1. the appropriate means of ensuring legal recognition of electronic signatures and writing

I do think its appropriate for the government to amend primary legislation via statutory instrument to give legal recognition of electronic signatures and writing on a case-by-case basis. However, it is important that such legal recognition take account of the possibility of "identity theft" and other fraud, types of crimes which are rare now but increasing in frequency in the US and doubtless soon to become a problem in the UK. There must be a way for someone who is the victim of such a case to be able to prove and reclaim their identity. In the haste to legalise "non-repudiable" electronic signatures, it must be remembered that computers are merely machines: they may be stolen, hacked, borrowed, or used while their owners are out to lunch, and the data stored on them may be copied.

Its difficult to imagine a licensing regime that can prevent such problems, even though the consultation document seems to suggest its possible. Although one suggestion that occurs to me is that in the case of really important documents, more than one signature might be required so a companys annual report might perhaps have to be authenticated both by the company itself and by the companys accountants (an electronic equivalent of requiring two people with two different keys to be present in order to open a safe).

2. other significant changes that should be made through UK primary legislation to promote the development of electronic commerce

The biggest change that could be made to promote electronic commerce is not legislative per se: bring in flat-rate local phone calls. ISPs would have to change their pricing structures slightly (in the US, where flat-rate calling is commonplace, many ISPs have caps of 100 hours a month, to control their heaviest users), but overall the effect would be to encourage experimentation and exploration online.

The second important change for businesses is mostly technological: real-time credit card validation would do a great deal to assist businesses in supplying online customers promptly. In the case of digital products such as software and, eventually, music and video files, this will become essential. To balance the scales, consumers also should have some way of checking the trustworthiness of the business. The American auction site eBay provides something like this by allowing users to post customer feedback about the various sellers who offer goods on the site; the Better Business Bureau (BBBOnline) and TrustE are both examples of attempts to raise consumer confidence in the businesses that bear their logo.

**Exercise 1**.
Set down word for word the part of the passage on electronic signatures and e-commerce that begins at the words "The biggest change" and stops after "and exploration online.".
**Exercise 2**.
Resume the passage on electronic signatures and e-commerce after its last sentence and write its continuation.

**Data provided**.
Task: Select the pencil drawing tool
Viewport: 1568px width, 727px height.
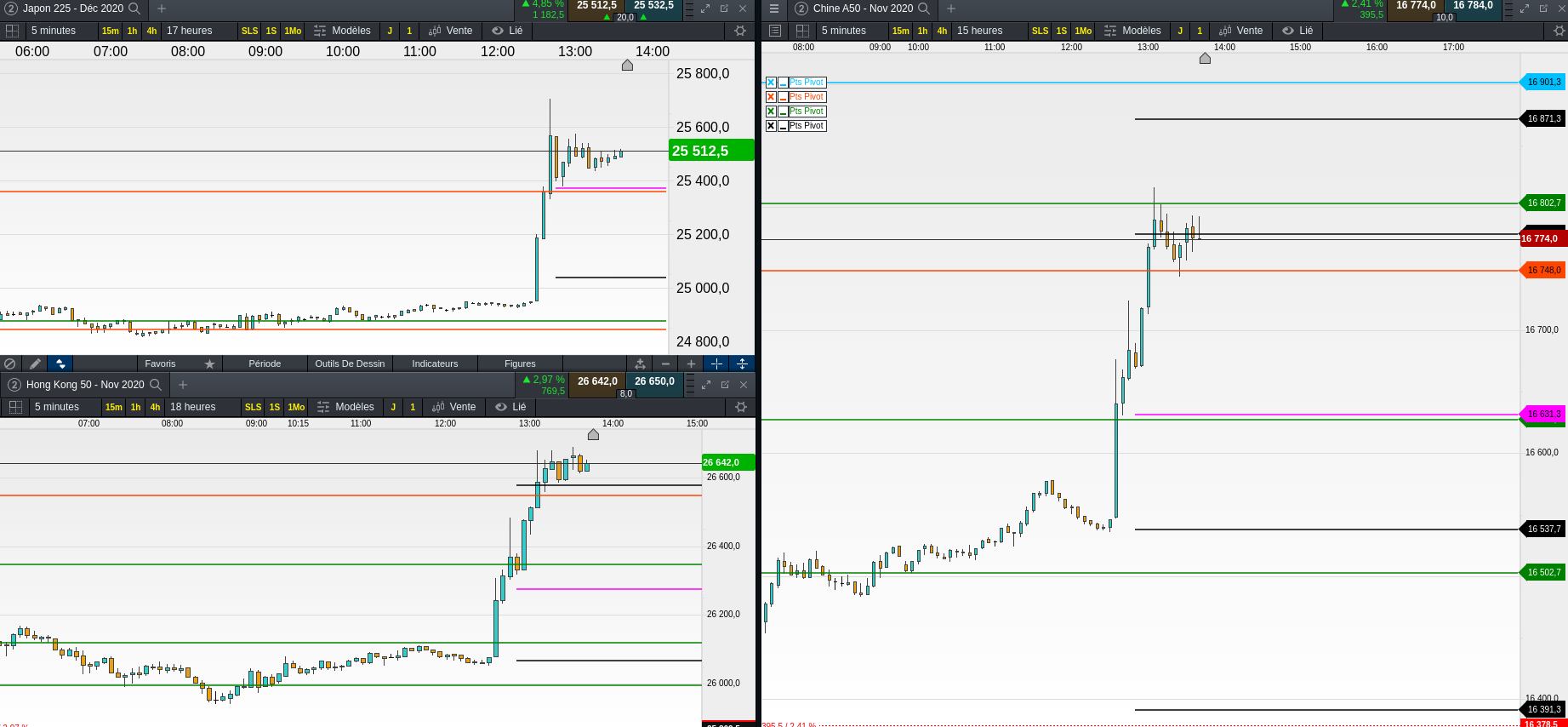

**Written reply 1**.
The biggest change that could be made to promote electronic commerce is not legislative per se: bring in flat-rate local phone calls. ISPs would have to change their pricing structures slightly (in the US, where flat-rate calling is commonplace, many ISPs have caps of 100 hours a month, to control their heaviest users), but overall the effect would be to encourage experimentation and exploration online.

**Written reply 2**.
3. UNICITRAL and its implementation by UK primary legislation

no comments

4. Junk email

Any scheme seeking to control junk email must begin with opt-in; it is wholly unreasonable to demand that email users should spend their time (and money) removing themselves from email lists they did not ask to be on. In addition, whole sites such as businesses and schools, should have the right to declare themselves off-limits to spammers. The problem is that there will always be enough organisations that ignore the rules constructed by legitimate businesses and organisations that users are going to be stuck with a lot of useless junk anyway. We have already seen that attempts to legislate in the US have led to junk email with embedded claims that its legally authorised under bills that have not even passed Congress yet.

Two things make anti-spam/junk email legislation difficult to construct. First, its extremely difficult to create a description of spam/junk email that doesnt take legitimate email with it. Second, the international character of the Net means that we are bombarded with junk from the US, Canada, Russia, and elsewhere beyond the reach of UK law. However, I do believe that British businesses and individuals who send junk email should be stopped; more than that, though, any legislation which covers junk email should also cover junk faxes (which proliferate, seemingly unchecked), and there needs to be tighter control over telemarketing calls as well. I have been listed with the telephone preferences people for some time, and yet I still get telemarketing calls. Businesses need to be taught that buying one of their products does not constitute a license to pursue the customer with further offers and demands. As we move into the Web era, where customers must of necessity supply personal contact information in order to take delivery, this is going to become much more, not less, of an issue.

6. role of intermediaries in electronic commerce

Trust online is like the Web itself: its earned through the links you make. Many known names do have an advantage in cyberspace; equally, many new names (such as Amazon.com) inspire trust by word of mouth. If I were asked today to authenticate a transaction online, Id start by going to people whose background I already know, and work outward from there. This is in fact the model that PGP is built on: that peers who trust each other may guarantee a third party who is known to only one of them. I think therefore that intermediaries have an important role to play (in fact, I wrote a piece about this a few years back for the Telegraph, and the material was incorporated into one of the chapters of net.wars), but that the success of such organisations will depend for the foreseeable future on peoples being able to verify them in the real world. I would be more likely to use a local solicitor whose office is on my doorstep to authenticate a transaction than a distant bank that operated customer service via a national call centre.

I would recommend that you consult the careful legal analyses on this subject that have been written and researched by Michael Froomkin, an associate professor of law at the University of Miami who specialises in this field. His papers are available from his Web site, and have been published in legal journals.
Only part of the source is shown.